Eric Wareheim plays Eric, a put-upon suburbanite who is married to Detective Megan (Sigler), a high-strung police detective with whom he shares a largely one-sided and acrimonious relationship characterized by her openly expressing her disdain for him and her attraction to other men. Living with Eric are his best friend, Tim (Heidecker), an Army veteran and aspiring rock musician, and a trio of middle-aged to elderly men: foul-mouthed handyman Ron Austar, psychic Tennessee Luke, and pervert Ben Hur. Each episode functions as a parody of the conventions of the traditional American family sitcom, beginning with traditional plotlines and story setups—such as an old friend coming to visit or trying to impress a neighbor—that are subverted as the episodes descend into absurdity and chaos.

==Cast==
- Tim Heidecker as Tim
- Eric Wareheim as Eric
- Jamie-Lynn Sigler as Detective Megan Dungerson
- Ron Austar as Ron
- Tennessee Winston Luke Fortenberry III as Tennessee Luke
- Ben Hur as Ben Hur
- Kannon Hicks as Boro
- Devin Mills as Lana
- Michael Bowen as Brad
- Beth Grant as Eric's Mother

==Episodes==

| No. | Title | Directed by | Written by | Original release date | US viewers (millions) |
| 1 | "Army Buddy Brad" | Tim Heidecker & Eric Wareheim | Tim Heidecker & Eric Wareheim | March 30, 2020 | 0.42 |
Tim's old Army buddy Brad shows up to the Beef House and immediately moves in, trying to rekindle an old romance with Megan. The Beef Boys conspire to get him out by tricking him into thinking that a global war has started and he is needed on the frontlines.
| 2 | "Prunes" | Tim Heidecker & Eric Wareheim | Tim Heidecker & Eric Wareheim | April 6, 2020 | 0.43 |
Tim is constipated for days and a global prune shortage makes it impossible for him to defecate before his big date with neighbor Lana. Ron helps rig up a tube that will expel the feces whenever Tim gets in her hot tub, but it sprays diarrhea all over the Beef House.
| 3 | "Boro" | Tim Heidecker & Eric Wareheim | Tim Heidecker & Eric Wareheim | April 13, 2020 | 0.48 |
Eric's nephew Boro comes to stay at the Beef House for a brief time to discourage his misbehaving. When Tim's authoritarianism only results in Boro stabbing him dozens of times, Tennessee Luke uses his psychic powers to remap Boro's mind and the boy comes to stay at the Beef House indefinitely.
| 4 | "Beaver in the Beef House" | Tim Heidecker & Eric Wareheim | Tim Heidecker & Eric Wareheim | April 20, 2020 | 0.46 |
Tim uses performance-enhancing drugs to practice his darts, but his work is interrupted by a beaver crawling in the walls. Ben Hur dons a beaver costume to lure out the creature and Tim kills it with a dart to the brain as it has sex with Ben.
| 5 | "Bus Driver" | Tim Heidecker & Eric Wareheim | Tim Heidecker & Eric Wareheim | April 27, 2020 | 0.40 |
Eric gets a job as a bus driver, but his first day on the job ends in disaster when he gets a bad night of sleep due to the Beef House boys causing a ruckus and he drives off a bridge, killing all 64 passengers.
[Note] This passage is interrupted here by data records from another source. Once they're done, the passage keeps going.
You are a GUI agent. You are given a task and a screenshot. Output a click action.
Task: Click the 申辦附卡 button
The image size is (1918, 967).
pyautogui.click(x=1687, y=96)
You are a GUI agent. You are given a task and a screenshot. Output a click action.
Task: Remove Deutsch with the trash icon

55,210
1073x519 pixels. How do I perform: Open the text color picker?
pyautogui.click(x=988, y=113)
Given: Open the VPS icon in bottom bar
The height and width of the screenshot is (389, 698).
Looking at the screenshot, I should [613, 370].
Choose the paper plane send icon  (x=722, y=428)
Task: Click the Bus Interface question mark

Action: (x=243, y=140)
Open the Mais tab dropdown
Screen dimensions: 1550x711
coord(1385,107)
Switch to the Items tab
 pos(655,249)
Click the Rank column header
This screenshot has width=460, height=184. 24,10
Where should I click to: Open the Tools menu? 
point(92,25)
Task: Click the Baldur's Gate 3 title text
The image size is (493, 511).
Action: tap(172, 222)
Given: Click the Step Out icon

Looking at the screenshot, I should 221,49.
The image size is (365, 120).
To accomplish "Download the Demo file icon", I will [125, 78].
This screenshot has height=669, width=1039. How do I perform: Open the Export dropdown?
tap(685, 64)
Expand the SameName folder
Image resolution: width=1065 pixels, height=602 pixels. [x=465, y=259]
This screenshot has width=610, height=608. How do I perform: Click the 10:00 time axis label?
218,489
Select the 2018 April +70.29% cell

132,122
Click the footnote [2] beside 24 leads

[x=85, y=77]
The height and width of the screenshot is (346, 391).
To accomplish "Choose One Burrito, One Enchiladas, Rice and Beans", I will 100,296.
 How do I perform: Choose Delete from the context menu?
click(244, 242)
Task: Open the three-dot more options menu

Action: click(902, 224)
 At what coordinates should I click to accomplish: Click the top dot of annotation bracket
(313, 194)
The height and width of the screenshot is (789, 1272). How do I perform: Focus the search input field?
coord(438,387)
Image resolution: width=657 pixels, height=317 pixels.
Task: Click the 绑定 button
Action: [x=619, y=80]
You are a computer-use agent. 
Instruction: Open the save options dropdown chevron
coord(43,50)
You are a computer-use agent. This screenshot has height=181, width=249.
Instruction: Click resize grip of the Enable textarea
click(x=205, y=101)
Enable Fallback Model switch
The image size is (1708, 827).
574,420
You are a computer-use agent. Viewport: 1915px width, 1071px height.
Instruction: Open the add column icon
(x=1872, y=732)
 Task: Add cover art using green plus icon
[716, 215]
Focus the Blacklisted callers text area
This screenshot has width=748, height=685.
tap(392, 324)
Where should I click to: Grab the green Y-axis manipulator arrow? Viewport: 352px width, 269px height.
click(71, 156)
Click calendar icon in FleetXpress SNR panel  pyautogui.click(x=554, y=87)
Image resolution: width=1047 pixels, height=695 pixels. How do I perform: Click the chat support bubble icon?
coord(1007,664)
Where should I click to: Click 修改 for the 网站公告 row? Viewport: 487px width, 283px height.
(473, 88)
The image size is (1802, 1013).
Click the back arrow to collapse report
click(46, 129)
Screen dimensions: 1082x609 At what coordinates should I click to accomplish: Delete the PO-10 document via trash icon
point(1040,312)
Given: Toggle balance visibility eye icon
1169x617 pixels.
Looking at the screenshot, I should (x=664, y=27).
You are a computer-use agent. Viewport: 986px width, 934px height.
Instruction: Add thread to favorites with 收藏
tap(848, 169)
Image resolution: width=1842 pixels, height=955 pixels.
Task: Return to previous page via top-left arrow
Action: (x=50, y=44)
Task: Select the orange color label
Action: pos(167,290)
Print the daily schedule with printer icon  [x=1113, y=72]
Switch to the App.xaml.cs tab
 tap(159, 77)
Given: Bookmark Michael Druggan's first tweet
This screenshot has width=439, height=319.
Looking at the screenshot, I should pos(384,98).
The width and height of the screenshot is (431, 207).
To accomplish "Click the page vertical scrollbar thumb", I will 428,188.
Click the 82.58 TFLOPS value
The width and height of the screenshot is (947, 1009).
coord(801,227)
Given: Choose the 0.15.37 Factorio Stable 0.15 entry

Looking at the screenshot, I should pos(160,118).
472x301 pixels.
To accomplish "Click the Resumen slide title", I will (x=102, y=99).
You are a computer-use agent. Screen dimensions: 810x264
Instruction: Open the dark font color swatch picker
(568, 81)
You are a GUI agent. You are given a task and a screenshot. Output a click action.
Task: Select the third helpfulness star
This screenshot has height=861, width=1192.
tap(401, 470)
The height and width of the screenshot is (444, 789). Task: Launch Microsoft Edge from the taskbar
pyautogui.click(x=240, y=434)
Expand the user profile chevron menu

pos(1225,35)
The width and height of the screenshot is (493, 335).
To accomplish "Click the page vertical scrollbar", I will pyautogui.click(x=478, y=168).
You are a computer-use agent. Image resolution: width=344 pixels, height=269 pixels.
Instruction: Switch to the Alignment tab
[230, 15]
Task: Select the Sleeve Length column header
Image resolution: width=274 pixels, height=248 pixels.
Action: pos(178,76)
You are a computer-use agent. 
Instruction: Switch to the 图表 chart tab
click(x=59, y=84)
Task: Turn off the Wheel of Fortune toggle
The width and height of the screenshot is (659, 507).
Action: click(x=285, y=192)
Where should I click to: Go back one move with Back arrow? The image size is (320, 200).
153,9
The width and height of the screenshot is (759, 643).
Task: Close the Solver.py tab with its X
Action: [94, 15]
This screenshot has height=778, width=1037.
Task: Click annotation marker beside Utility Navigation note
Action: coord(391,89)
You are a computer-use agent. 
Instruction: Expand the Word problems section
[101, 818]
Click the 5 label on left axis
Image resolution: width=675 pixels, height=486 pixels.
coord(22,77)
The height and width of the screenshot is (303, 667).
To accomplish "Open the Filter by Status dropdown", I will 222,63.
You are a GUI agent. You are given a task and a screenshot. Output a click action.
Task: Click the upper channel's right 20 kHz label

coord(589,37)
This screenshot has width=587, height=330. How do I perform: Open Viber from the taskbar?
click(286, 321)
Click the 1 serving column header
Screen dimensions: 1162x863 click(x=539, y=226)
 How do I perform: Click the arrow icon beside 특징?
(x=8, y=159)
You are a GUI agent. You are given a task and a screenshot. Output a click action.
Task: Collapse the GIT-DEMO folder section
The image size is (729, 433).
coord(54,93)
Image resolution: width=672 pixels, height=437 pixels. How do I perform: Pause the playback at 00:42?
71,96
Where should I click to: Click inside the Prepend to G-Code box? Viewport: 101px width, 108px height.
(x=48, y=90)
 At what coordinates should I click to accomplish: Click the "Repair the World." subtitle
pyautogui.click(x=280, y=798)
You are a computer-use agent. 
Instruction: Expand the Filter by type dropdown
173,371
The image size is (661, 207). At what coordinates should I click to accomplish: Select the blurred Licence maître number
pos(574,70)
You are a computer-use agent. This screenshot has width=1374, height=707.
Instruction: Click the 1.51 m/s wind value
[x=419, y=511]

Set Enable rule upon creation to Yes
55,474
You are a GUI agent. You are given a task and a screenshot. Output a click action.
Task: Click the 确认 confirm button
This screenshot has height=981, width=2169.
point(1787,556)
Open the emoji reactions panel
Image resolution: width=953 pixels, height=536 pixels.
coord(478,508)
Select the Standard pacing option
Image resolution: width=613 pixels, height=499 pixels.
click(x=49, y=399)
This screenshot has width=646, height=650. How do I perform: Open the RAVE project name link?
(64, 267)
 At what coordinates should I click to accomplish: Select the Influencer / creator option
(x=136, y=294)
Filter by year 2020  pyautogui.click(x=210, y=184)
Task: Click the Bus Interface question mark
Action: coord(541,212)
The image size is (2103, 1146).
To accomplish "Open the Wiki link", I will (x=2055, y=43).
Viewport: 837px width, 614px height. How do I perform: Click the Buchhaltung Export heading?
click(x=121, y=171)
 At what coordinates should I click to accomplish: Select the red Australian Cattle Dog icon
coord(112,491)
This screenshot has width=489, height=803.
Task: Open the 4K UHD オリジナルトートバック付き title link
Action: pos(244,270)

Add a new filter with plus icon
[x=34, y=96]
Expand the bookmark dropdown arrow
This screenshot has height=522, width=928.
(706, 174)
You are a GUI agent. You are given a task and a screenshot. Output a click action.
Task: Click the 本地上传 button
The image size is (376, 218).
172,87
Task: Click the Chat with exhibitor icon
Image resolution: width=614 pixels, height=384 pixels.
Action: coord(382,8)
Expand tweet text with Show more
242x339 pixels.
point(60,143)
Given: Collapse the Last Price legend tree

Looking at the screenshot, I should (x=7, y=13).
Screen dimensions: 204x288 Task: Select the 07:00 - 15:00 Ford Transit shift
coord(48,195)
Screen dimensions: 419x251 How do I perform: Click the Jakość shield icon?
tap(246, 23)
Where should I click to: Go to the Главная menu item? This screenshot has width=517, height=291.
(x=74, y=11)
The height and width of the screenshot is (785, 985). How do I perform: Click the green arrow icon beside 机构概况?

Megan brings him into the station and is about to send him to jail for life when Boro and Ron sabotage the bus to make it look like a mechanical failure was to blame and they clear Eric's name.
| 6 | "Crab Dip" | Tim Heidecker & Eric Wareheim | Tim Heidecker & Eric Wareheim | May 4, 2020 | 0.50 |
When a flyer for a block party arrives, Tim insists on turning the Beef House into a haunted house and Eric only obliges under the precondition that he can make gallons of his famous crab dip. Tennessee Luke accidentally unleashes the ghost of Eric's mother, who committed suicide because her son was a loser, and she inhabits Megan's body. The crab dip is tainted with diarrhea from Tim's constipation in "Prunes".

==Critical reception==
Reviewing series premiere "Army Buddy Brad", Randall Colburn of The A.V. Club gave the episode an A−, praising the aesthetic and its storytelling for capturing the absurdity of 1990s American family sitcoms.